SA mining applauds new ANC president
He fought the injustices of white minority rule from within South Africa
ANC delegates rose in song praising their preferred leaders ahead of the ruling party’s leadership results announcement yesterday.
The supporters of the two presidential candidates, Deputy President Cyril Ramaphosa and Nkosazana Dlamini Zuma, chanted around plenary in Nasrec Johannesburg.
Markers were then whipped out with “CR17” and “NDZ” and hoisted high as the chanting continued.
Dlamini Zuma supporters sang their favourite “Phakama Nkosazana, ixesha lisondele.” loosely translated, they call on Dlamini Zuma to rise as her time to lead has come.
The Ramaphosa supporters sang “on your marks, get set, we are ready for Ramaphosa” as the two groups tried to outdo each other.

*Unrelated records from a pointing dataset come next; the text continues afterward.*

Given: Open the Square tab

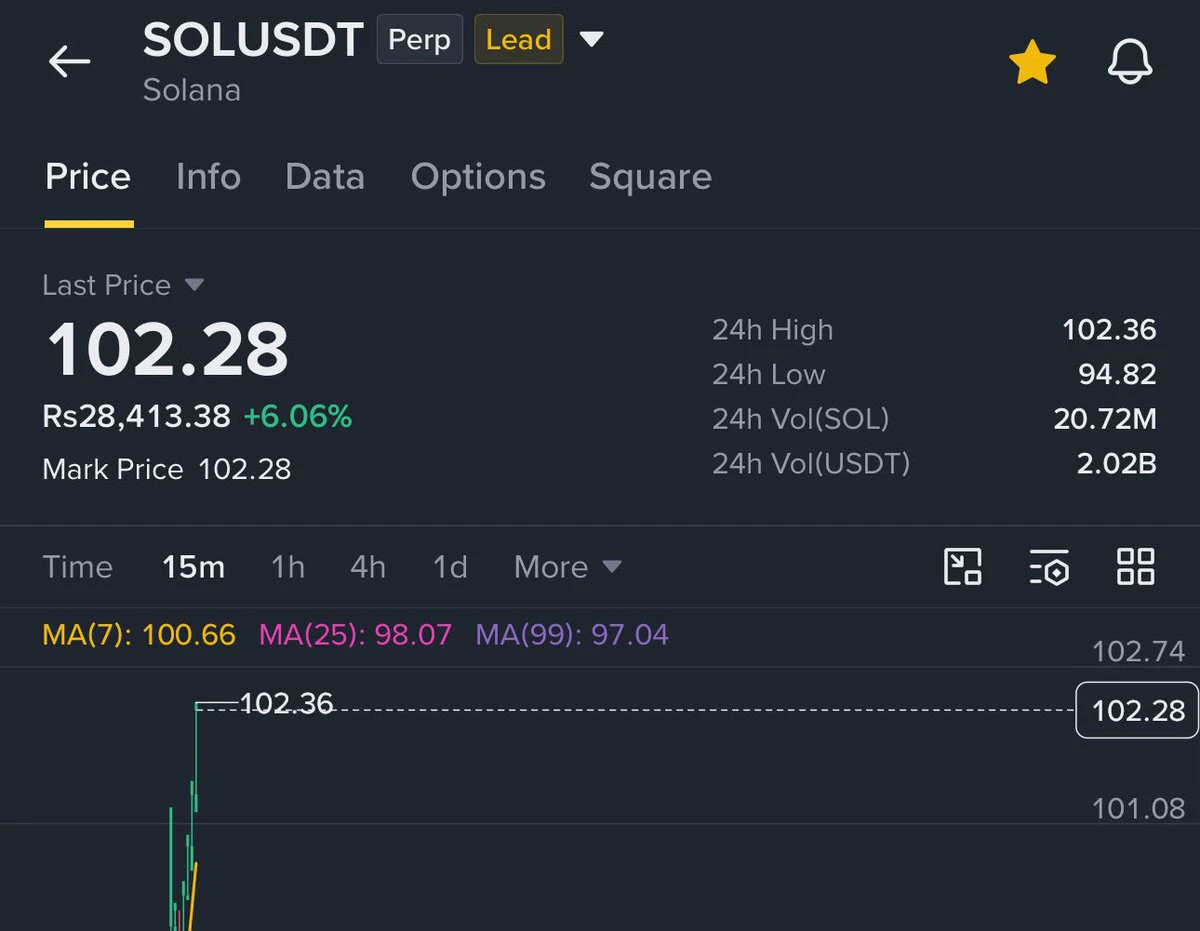Looking at the screenshot, I should coord(650,177).
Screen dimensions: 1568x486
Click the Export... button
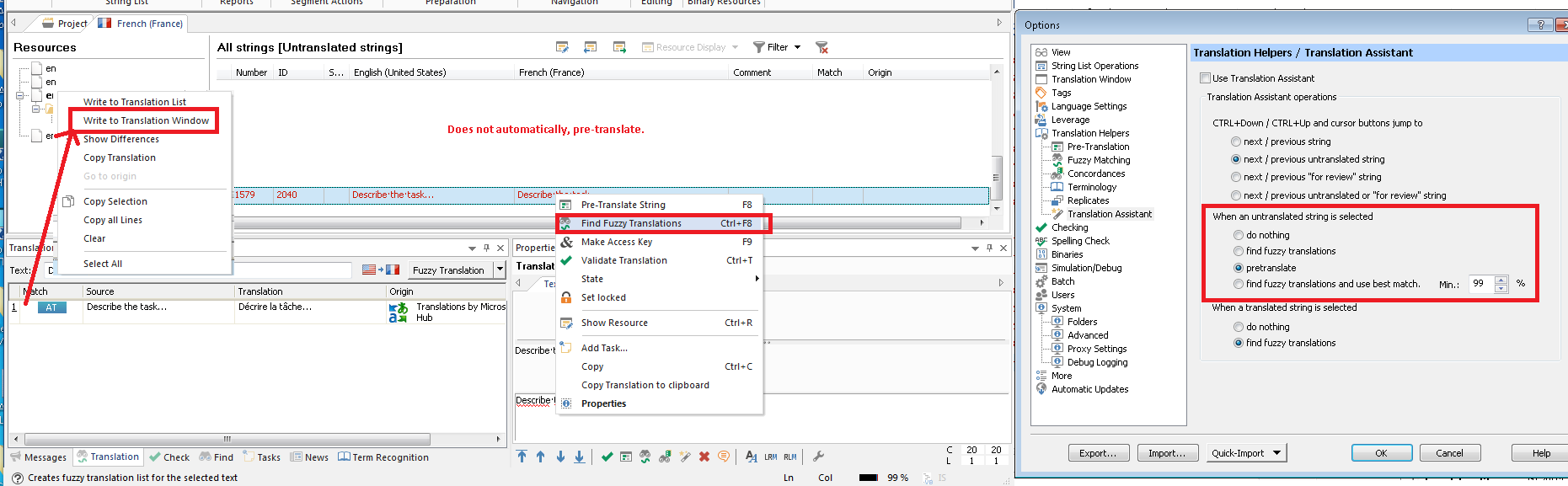(x=1097, y=453)
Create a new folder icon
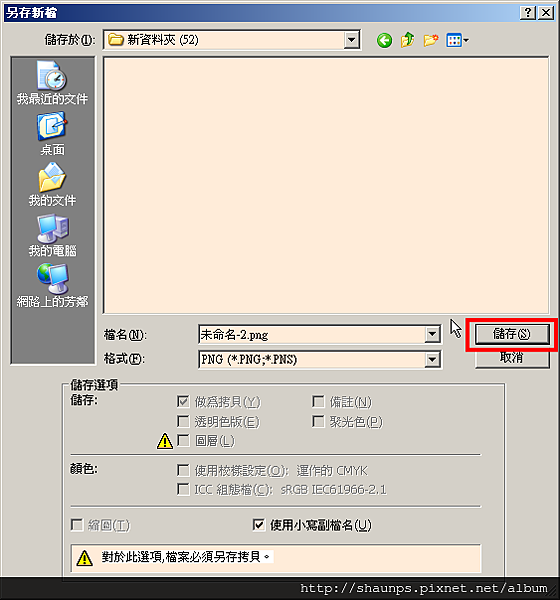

Some NEC members joined in song, dancing and waving from the front of the plenary.
The Chamber of Mines last night wished Ramaphosa well, but acknowledged he and other leaders of the party have “a considerable” task at hand.
“We hope to see a renewed focus by the ruling party on responsible and ethical leadership in the national interest across all sectors of the economy and at all levels of society.
“The future of South Africa and its people depend on it,” said the chamber’s chief executive, Roger Baxter.
Meanwhile, analysts said the choice of Ramaphosa over his main rival for the ANC’s top job, Dlamini Zuma, is likely to chart a reformist course for South Africa, which has lost its lustre under President Jacob Zuma.
A lawyer with an easygoing manner, Ramaphosa has vowed to fight corruption and revitalise an economy that has slowed to a near-standstill under Zuma’s scandal-plagued leadership.
While Ramaphosa, a hugely successful businessman, has backed calls for “radical economic transformation”, an ANC plan to tackle inequality, he tends to couch his policy pronouncements in more cautious terms.
Unlike Zuma or Dlamini Zuma, Ramaphosa was not driven into exile for opposing apartheid, which some of the party’s more hardline members hold against him.
He fought the injustices of white minority rule from within South Africa, most prominently by defending the rights of black miners as leader of the National Union of Mineworkers (NUM).
A massive miners’ strike led by Ramaphosa’s NUM in 1987 taught business that “Cyril was a force to be reckoned with,” said Michael Spicer, a former executive at Anglo American.
“He has a shrewd understanding of men and power and knows how to get what he wants from a situation,” Spicer said.
The importance of Ramaphosa’s contribution to the talks to end apartheid is such that commentators have referred to them in two distinct stages: BC and AC, Before Cyril and After Cyril.
Ramaphosa also played an important role in the drafting of South Africa’s post-apartheid constitution, held up as one of the most cogent in the world.